## Problem to work on
Each line of the data below must be reproduced without any change.
┌──
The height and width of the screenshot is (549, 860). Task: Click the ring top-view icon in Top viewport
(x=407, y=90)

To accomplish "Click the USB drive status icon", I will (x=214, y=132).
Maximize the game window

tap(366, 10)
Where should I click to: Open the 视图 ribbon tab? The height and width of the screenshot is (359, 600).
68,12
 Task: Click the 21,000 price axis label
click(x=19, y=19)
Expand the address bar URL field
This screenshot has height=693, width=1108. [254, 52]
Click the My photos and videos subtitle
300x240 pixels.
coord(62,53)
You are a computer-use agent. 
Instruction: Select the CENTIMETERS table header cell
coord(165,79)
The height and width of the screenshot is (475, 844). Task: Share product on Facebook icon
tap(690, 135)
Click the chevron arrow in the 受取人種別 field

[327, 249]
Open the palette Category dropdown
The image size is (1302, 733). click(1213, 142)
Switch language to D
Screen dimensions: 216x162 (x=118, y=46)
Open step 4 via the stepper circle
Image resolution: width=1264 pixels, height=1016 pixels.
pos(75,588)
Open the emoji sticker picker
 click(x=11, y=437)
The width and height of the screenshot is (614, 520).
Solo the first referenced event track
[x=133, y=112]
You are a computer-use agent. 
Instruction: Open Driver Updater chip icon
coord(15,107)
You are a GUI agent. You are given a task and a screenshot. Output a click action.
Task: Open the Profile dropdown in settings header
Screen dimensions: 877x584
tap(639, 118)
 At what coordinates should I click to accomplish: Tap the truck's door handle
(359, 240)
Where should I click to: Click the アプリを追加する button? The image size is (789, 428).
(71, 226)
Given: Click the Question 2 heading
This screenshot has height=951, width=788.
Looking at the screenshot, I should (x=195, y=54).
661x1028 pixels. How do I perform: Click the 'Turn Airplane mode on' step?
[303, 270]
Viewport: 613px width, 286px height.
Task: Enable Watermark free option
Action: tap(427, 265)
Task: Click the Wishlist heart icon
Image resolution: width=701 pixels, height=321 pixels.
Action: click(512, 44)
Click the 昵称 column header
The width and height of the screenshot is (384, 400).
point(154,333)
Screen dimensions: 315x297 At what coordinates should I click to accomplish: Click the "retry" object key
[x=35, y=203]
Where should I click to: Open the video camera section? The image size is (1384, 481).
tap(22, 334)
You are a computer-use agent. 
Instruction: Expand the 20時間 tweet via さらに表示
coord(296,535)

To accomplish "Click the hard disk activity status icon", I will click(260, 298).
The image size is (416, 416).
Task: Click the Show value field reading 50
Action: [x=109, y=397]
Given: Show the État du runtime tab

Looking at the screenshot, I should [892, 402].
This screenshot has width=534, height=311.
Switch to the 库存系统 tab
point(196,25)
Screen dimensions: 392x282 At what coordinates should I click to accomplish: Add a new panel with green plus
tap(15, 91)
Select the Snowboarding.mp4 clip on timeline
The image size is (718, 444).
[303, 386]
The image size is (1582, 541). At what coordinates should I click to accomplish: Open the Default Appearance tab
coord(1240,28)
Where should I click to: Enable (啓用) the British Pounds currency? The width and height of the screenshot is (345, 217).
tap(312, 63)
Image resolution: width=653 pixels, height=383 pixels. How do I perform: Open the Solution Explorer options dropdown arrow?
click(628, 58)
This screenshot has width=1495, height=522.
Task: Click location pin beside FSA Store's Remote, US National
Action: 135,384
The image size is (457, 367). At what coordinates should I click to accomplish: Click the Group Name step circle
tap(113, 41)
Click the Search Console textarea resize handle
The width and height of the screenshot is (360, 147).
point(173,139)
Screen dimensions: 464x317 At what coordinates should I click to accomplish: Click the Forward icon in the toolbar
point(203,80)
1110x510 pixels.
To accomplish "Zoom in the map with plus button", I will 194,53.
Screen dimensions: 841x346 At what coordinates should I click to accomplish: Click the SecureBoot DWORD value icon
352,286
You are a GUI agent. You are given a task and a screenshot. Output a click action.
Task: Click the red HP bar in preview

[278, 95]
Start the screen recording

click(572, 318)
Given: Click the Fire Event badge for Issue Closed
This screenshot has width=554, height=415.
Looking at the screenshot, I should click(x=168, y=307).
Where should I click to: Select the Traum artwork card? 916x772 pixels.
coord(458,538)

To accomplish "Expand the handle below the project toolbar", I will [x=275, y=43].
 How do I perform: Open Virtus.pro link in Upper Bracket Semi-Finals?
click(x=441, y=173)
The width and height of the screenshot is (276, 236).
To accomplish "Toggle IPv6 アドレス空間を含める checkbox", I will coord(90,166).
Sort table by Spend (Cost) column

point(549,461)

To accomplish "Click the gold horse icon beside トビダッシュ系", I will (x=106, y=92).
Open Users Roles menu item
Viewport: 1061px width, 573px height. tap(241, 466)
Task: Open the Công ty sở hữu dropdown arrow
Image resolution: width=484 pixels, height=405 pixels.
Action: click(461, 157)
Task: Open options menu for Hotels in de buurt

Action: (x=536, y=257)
└──
## Response box
The height and width of the screenshot is (549, 860). Task: Click the ring top-view icon in Top viewport
(x=407, y=90)

To accomplish "Click the USB drive status icon", I will (x=214, y=132).
Maximize the game window

tap(366, 10)
Where should I click to: Open the 视图 ribbon tab? The height and width of the screenshot is (359, 600).
68,12
 Task: Click the 21,000 price axis label
click(x=19, y=19)
Expand the address bar URL field
This screenshot has height=693, width=1108. [254, 52]
Click the My photos and videos subtitle
300x240 pixels.
coord(62,53)
You are a computer-use agent. 
Instruction: Select the CENTIMETERS table header cell
coord(165,79)
The height and width of the screenshot is (475, 844). Task: Share product on Facebook icon
tap(690, 135)
Click the chevron arrow in the 受取人種別 field

[327, 249]
Open the palette Category dropdown
The image size is (1302, 733). click(1213, 142)
Switch language to D
Screen dimensions: 216x162 (x=118, y=46)
Open step 4 via the stepper circle
Image resolution: width=1264 pixels, height=1016 pixels.
pos(75,588)
Open the emoji sticker picker
 click(x=11, y=437)
The width and height of the screenshot is (614, 520).
Solo the first referenced event track
[x=133, y=112]
You are a computer-use agent. 
Instruction: Open Driver Updater chip icon
coord(15,107)
You are a GUI agent. You are given a task and a screenshot. Output a click action.
Task: Open the Profile dropdown in settings header
Screen dimensions: 877x584
tap(639, 118)
 At what coordinates should I click to accomplish: Tap the truck's door handle
(359, 240)
Where should I click to: Click the アプリを追加する button? The image size is (789, 428).
(71, 226)
Given: Click the Question 2 heading
This screenshot has height=951, width=788.
Looking at the screenshot, I should (x=195, y=54).
661x1028 pixels. How do I perform: Click the 'Turn Airplane mode on' step?
[303, 270]
Viewport: 613px width, 286px height.
Task: Enable Watermark free option
Action: tap(427, 265)
Task: Click the Wishlist heart icon
Image resolution: width=701 pixels, height=321 pixels.
Action: click(512, 44)
Click the 昵称 column header
The width and height of the screenshot is (384, 400).
point(154,333)
Screen dimensions: 315x297 At what coordinates should I click to accomplish: Click the "retry" object key
[x=35, y=203]
Where should I click to: Open the video camera section? The image size is (1384, 481).
tap(22, 334)
You are a computer-use agent. 
Instruction: Expand the 20時間 tweet via さらに表示
coord(296,535)

To accomplish "Click the hard disk activity status icon", I will click(260, 298).
The image size is (416, 416).
Task: Click the Show value field reading 50
Action: [x=109, y=397]
Given: Show the État du runtime tab

Looking at the screenshot, I should [892, 402].
This screenshot has width=534, height=311.
Switch to the 库存系统 tab
point(196,25)
Screen dimensions: 392x282 At what coordinates should I click to accomplish: Add a new panel with green plus
tap(15, 91)
Select the Snowboarding.mp4 clip on timeline
The image size is (718, 444).
[303, 386]
The image size is (1582, 541). At what coordinates should I click to accomplish: Open the Default Appearance tab
coord(1240,28)
Where should I click to: Enable (啓用) the British Pounds currency? The width and height of the screenshot is (345, 217).
tap(312, 63)
Image resolution: width=653 pixels, height=383 pixels. How do I perform: Open the Solution Explorer options dropdown arrow?
click(628, 58)
This screenshot has width=1495, height=522.
Task: Click location pin beside FSA Store's Remote, US National
Action: 135,384
The image size is (457, 367). At what coordinates should I click to accomplish: Click the Group Name step circle
tap(113, 41)
Click the Search Console textarea resize handle
The width and height of the screenshot is (360, 147).
point(173,139)
Screen dimensions: 464x317 At what coordinates should I click to accomplish: Click the Forward icon in the toolbar
point(203,80)
1110x510 pixels.
To accomplish "Zoom in the map with plus button", I will 194,53.
Screen dimensions: 841x346 At what coordinates should I click to accomplish: Click the SecureBoot DWORD value icon
352,286
You are a GUI agent. You are given a task and a screenshot. Output a click action.
Task: Click the red HP bar in preview

[278, 95]
Start the screen recording

click(572, 318)
Given: Click the Fire Event badge for Issue Closed
This screenshot has width=554, height=415.
Looking at the screenshot, I should click(x=168, y=307).
Where should I click to: Select the Traum artwork card? 916x772 pixels.
coord(458,538)

To accomplish "Expand the handle below the project toolbar", I will [x=275, y=43].
 How do I perform: Open Virtus.pro link in Upper Bracket Semi-Finals?
click(x=441, y=173)
The width and height of the screenshot is (276, 236).
To accomplish "Toggle IPv6 アドレス空間を含める checkbox", I will coord(90,166).
Sort table by Spend (Cost) column

point(549,461)

To accomplish "Click the gold horse icon beside トビダッシュ系", I will (x=106, y=92).
Open Users Roles menu item
Viewport: 1061px width, 573px height. tap(241, 466)
Task: Open the Công ty sở hữu dropdown arrow
Image resolution: width=484 pixels, height=405 pixels.
Action: click(461, 157)
Task: Open options menu for Hotels in de buurt

Action: (x=536, y=257)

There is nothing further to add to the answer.